Crazy Like a Fox

Alessandro Bosetti has scaled new heights of achievement with his Renard project, a fine art commission which has also found expression as an LP record (FRAC FRANCHE-COMTÉ FRACFC 002). He’s continuing to work in the “area between spoken language and music”, and while there is a fair amount of spoken word on this immaculately scored piece of chamber music, it’s actually more complicated than that…after one listen I’m as exhausted as I might be after hearing a 5 LP box set, since the work is so dense and compacted. If Bosetti was a film-maker, he’d combine all the best elements of 1960s Jean-Luc Godard and 1980s Peter Greenaway. Godard for the words (and inter-textual games), Greenaway for the precision of composition.

The idea for Renard derives from an ethnographic film seen by Bosetti. An African woman divines the future by casting objects on a table and reading them, learning hidden truths from their configuration; it’s not unlike the I Ching with its casting of coins or sticks [1. I need hardly tell you which American 20th century composer is famously associated with this.]. Bosetti devised his own updated version of same with help of Annette Stahmer, and assembled his own set of objects (perhaps similar to the array seen on the front cover), then experimented making a few castings with invited participants. They brought their questions to the table; they were instructed how to read to interpret the objects. Fruitful and emotional exchanges resulted [2. Perhaps we could consider this a fine art variation on how Pink Floyd created the spoken-word sections for Dark Side Of The Moon. ]; apparently, all of this was the basis for how Bosetti composed Renard.

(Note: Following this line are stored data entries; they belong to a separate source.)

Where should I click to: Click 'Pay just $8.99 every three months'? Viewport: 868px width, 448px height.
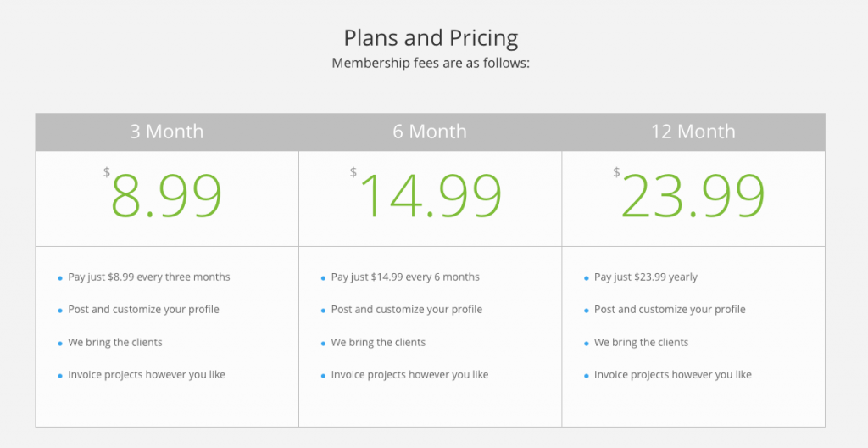pyautogui.click(x=149, y=277)
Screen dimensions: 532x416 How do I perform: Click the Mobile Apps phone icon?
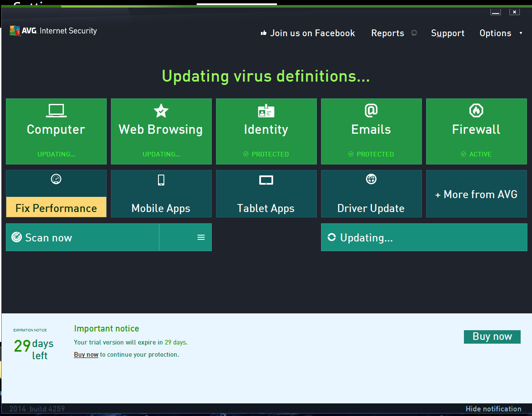click(x=161, y=180)
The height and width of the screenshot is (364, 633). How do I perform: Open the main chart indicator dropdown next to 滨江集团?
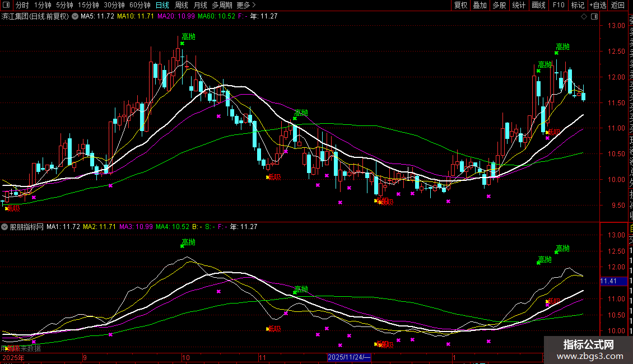pyautogui.click(x=75, y=17)
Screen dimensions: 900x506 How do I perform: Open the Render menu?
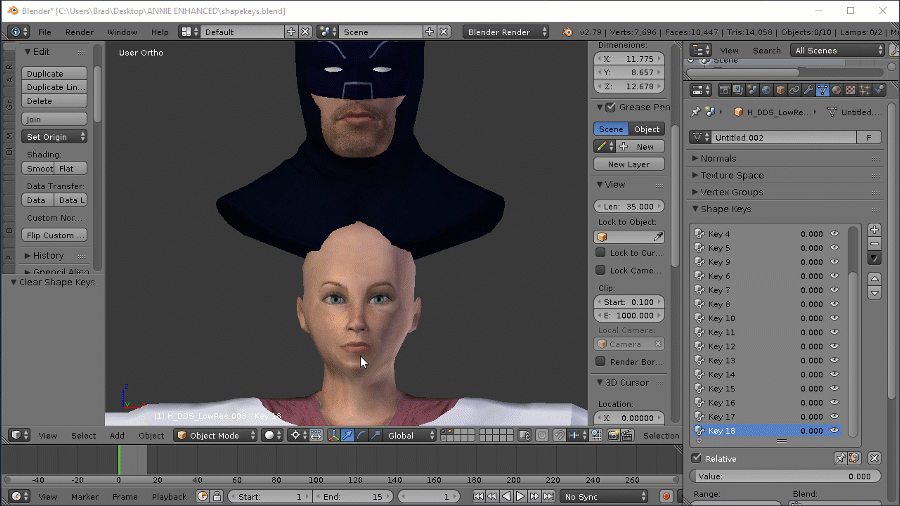pos(79,32)
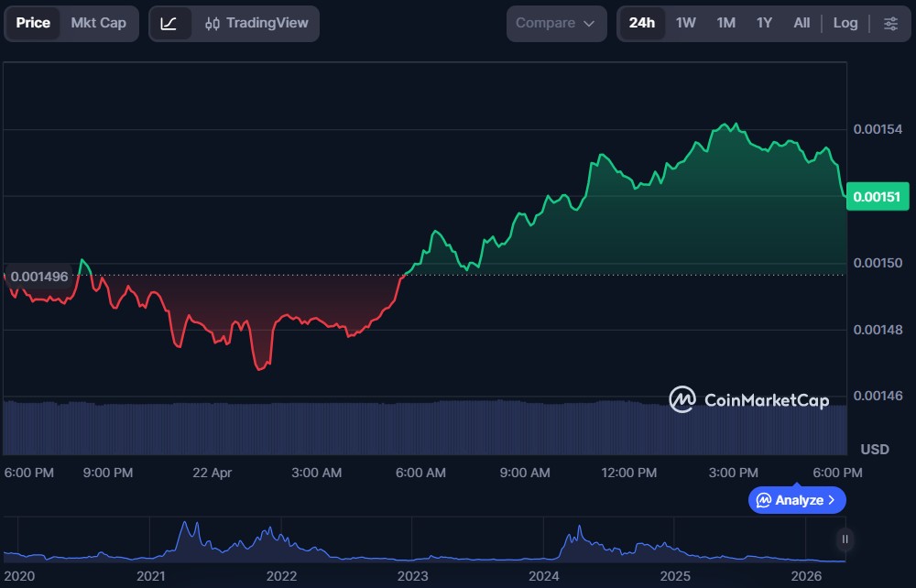Show the 1M time range
Viewport: 916px width, 588px height.
[725, 23]
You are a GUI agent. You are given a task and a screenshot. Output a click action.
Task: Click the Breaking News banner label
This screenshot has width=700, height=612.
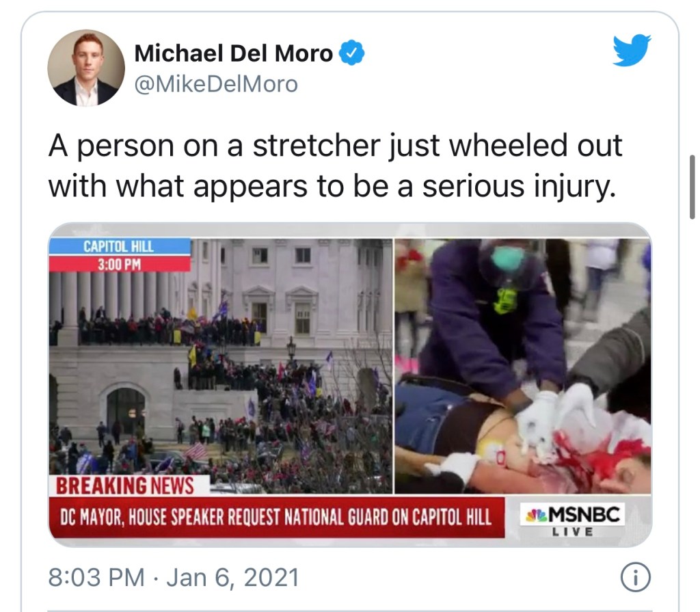[125, 485]
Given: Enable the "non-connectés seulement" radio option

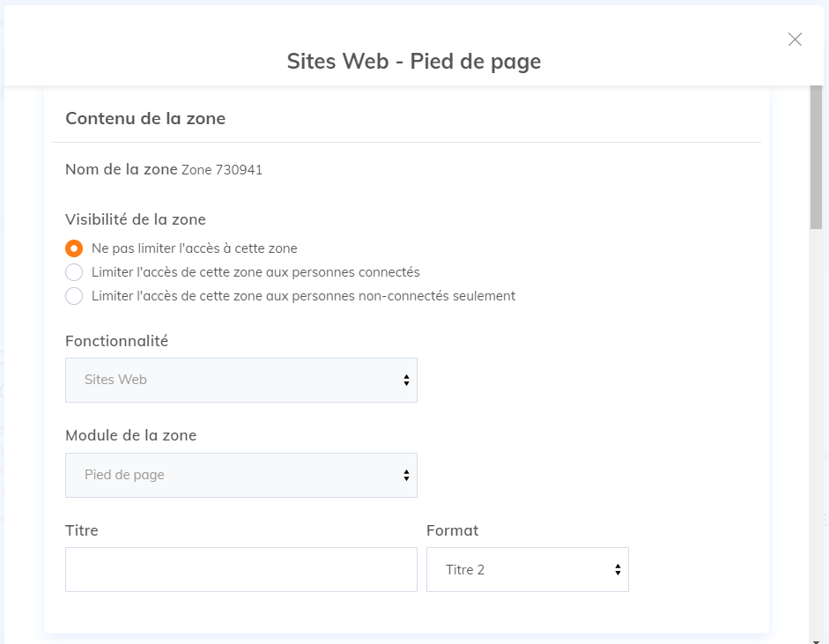Looking at the screenshot, I should tap(75, 296).
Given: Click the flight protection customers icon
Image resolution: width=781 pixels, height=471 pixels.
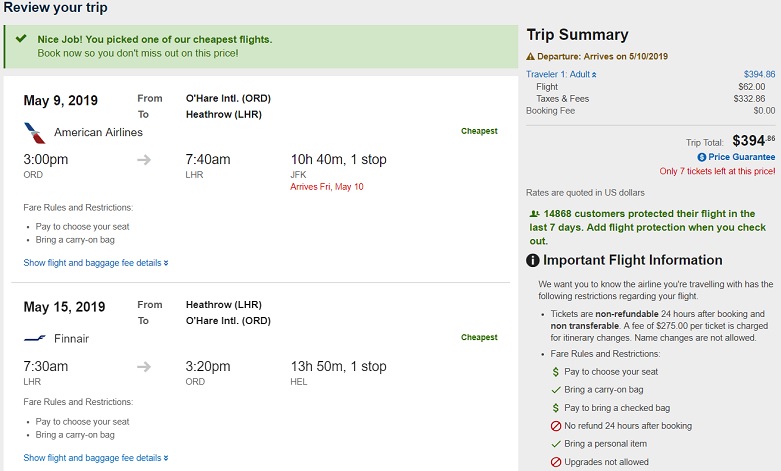Looking at the screenshot, I should point(532,214).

I’d like to think he found a way to recast the raw material of human speech into notated form (as Harry Partch did, on occasion), but it’s probably even more complicated than that…at least the clarinet parts, brilliantly played by Laurent Bruttin from Lausanne, seem to match the patterns of excitable human speech during some passages.

Though the album opens with something resembling a melancholic ballad or chanson (all the words are in French, by the way) and closes with a perplexing conversation between two disembodied voices, the most part of Renard is this fascinating and detailed chamber music, performed by Bruttin’s clarinets, the classical guitar of Seth Josel – a much-in-demand New York player who lives in Berlin – and Bosetti’s speaking voice, sometimes underpinned by his unobtrusive electronic device, an oscillator which murmurs up and down the scale to punctuate certain phrases. The clarity of the recording enables these ultra-precise pieces to shine like cut diamonds. Sonically, we’re invited to find affinities with the chamber music of Anton Webern, and the 1960s jazz music of Jimmy Giuffre, at a time when Jim Hall was the guitarist in his Trio. It’s not only highly distilled – I’d imagine hours of work from the “divining table” sessions were required just to generate two minutes of music – but also thoroughly composed and notated, so that every micro-second of this elaborate music could be replayed as needed. I like the way it’s described in the press notes as “hand made hyper-realism”…suggesting that Bosetti is making “life size casts” in sound. Of course, it moves past at such a brisk pace that it’s hard for the non-French listener to keep up, but fortunately the entire “libretto”, if we can call it that, is printed in the gatefold cover.

Speaking of the cover image, when I first saw it I thought it represented a parlour memory game which I used to play in my youth. You’d arrange some two dozen objects on a tray, let the guests view it for two minutes, then take it out of sight and remove one object. The point of the game was to identify the missing object. I often feel that Bosetti’s work is governed by game-play rules of some sort, but they’re much more challenging, and he plays for keeps. It remains to mention the title. It refers to another form of African divination, that of the Dogon people. They would trace secret diagrams in the sand, then read the tracks of the white fox the next morning. At the same time, it’s not hard to see Bosetti himself as a Reynard the Fox figure, sly and cunning as his namesake from European folklore.